By failing to ensure companies pass on the full reduction, the PM has allowed them to boost profits at the expense of the consumer.

David Cameron’s timidity has left millions of customers with higher bills after his supposed £50 cut was exposed as a sham. Today’s figures show that his trademark complacency has let four of the six large suppliers by-pass the supposed £50 cut he trumpeted in December - meaning many of the Big Six have pocketed the benefit from Cameron’s changes to green levies, rather than passing it on to the consumer.And with 400,000 people without help to heat their homes as a result of government cancelling energy efficiency measures, it is the hardest pressed of customers that are hit.

Last December, at the time of Cameron and his hapless Lib Dem sidekick Ed Davey’s announcement, Labour warned that it would be at the discretion of the energy companies to pass on these reductions. We warned that the government’s plan did nothing to challenge the spiralling profits at the Big Six and we warned that they might seek to pocket some of the benefit, reducing the average £110 increase in bills by less than Cameron’s headline "£50" (meaning his cut was still a rise of at least £60 for consumers). And now it turns out they have.

Four of the Big Six will pass on just a fraction of the £50 cut in their costs. E.On, EDF, Npower and Scottish Power have all indicated that customers on fixed price deals will see just a £12 reduction in their bills. A total of 3.7 million customers are estimated to miss out on over £140m of savings.

By failing to pass on the full reduction, Cameron has helped the energy companies to boost profits at the expense of the consumer. Once again, he has been caught out standing up for the privileged few, aided and abetted by a hapless Lib Dem Secretary of State whose boast that "consumers are the ones who are winning" seems, at best, ill-judged.

Time and again, the big energy suppliers and their trade body claim to be sorry for their past behaviour, say that they have learnt lessons, proclaim that they want their customers to trust them, and that they are committed to working for fairness and transparency in the energy market. Yet today’s exposure shows that if they can find a way around a half-hearted government announcement, some of them will. It is this attitude that has caused the crisis of customer confidence in the energy sector – and it is a crisis that the government are either unwilling or (as demonstrated today) unable to address.
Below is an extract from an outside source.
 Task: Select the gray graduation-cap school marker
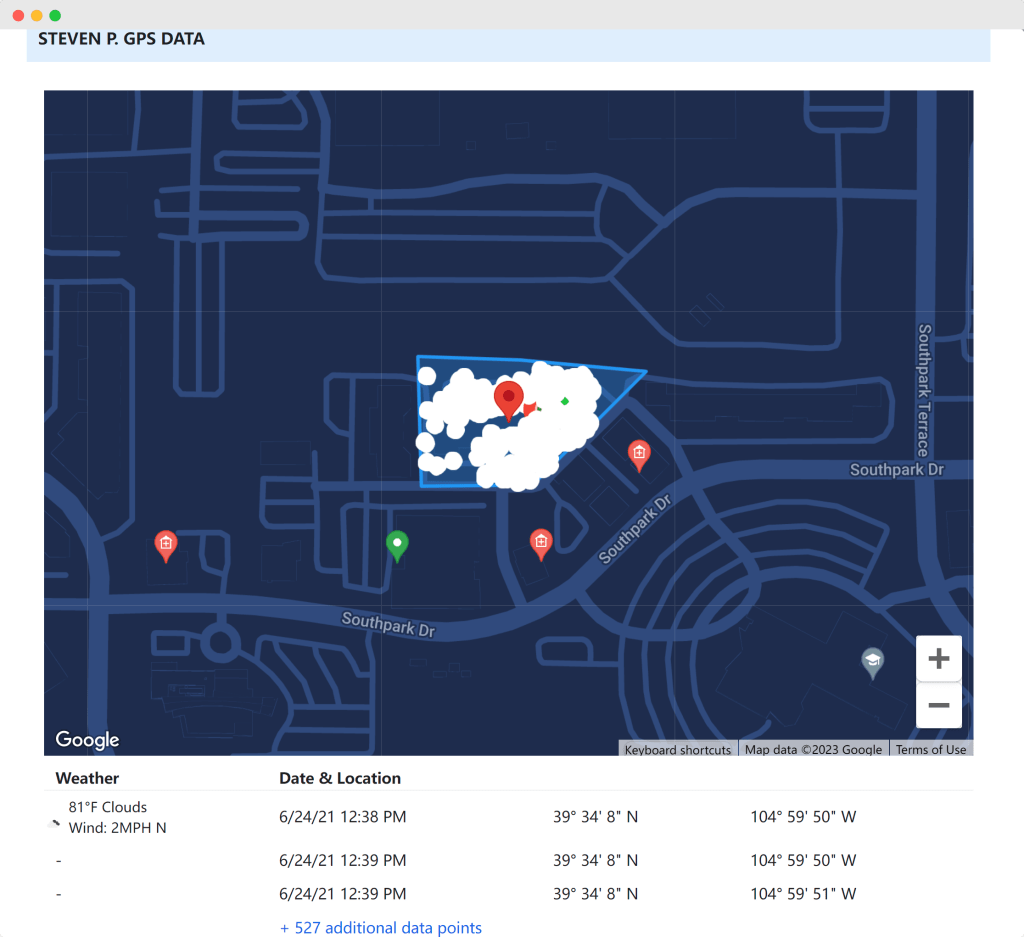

The UK energy market is in clear need of urgent reform, to make it clear, fair and transparent for the future. Only Labour has proposed to break up the Big Six, make their trading more transparent and scrap the discredited regulator Ofgem. Meanwhile, our price freeze for a fixed, defined and specific period of 20 months will protect consumers whilst we push through these vital reforms, saving the average household £120.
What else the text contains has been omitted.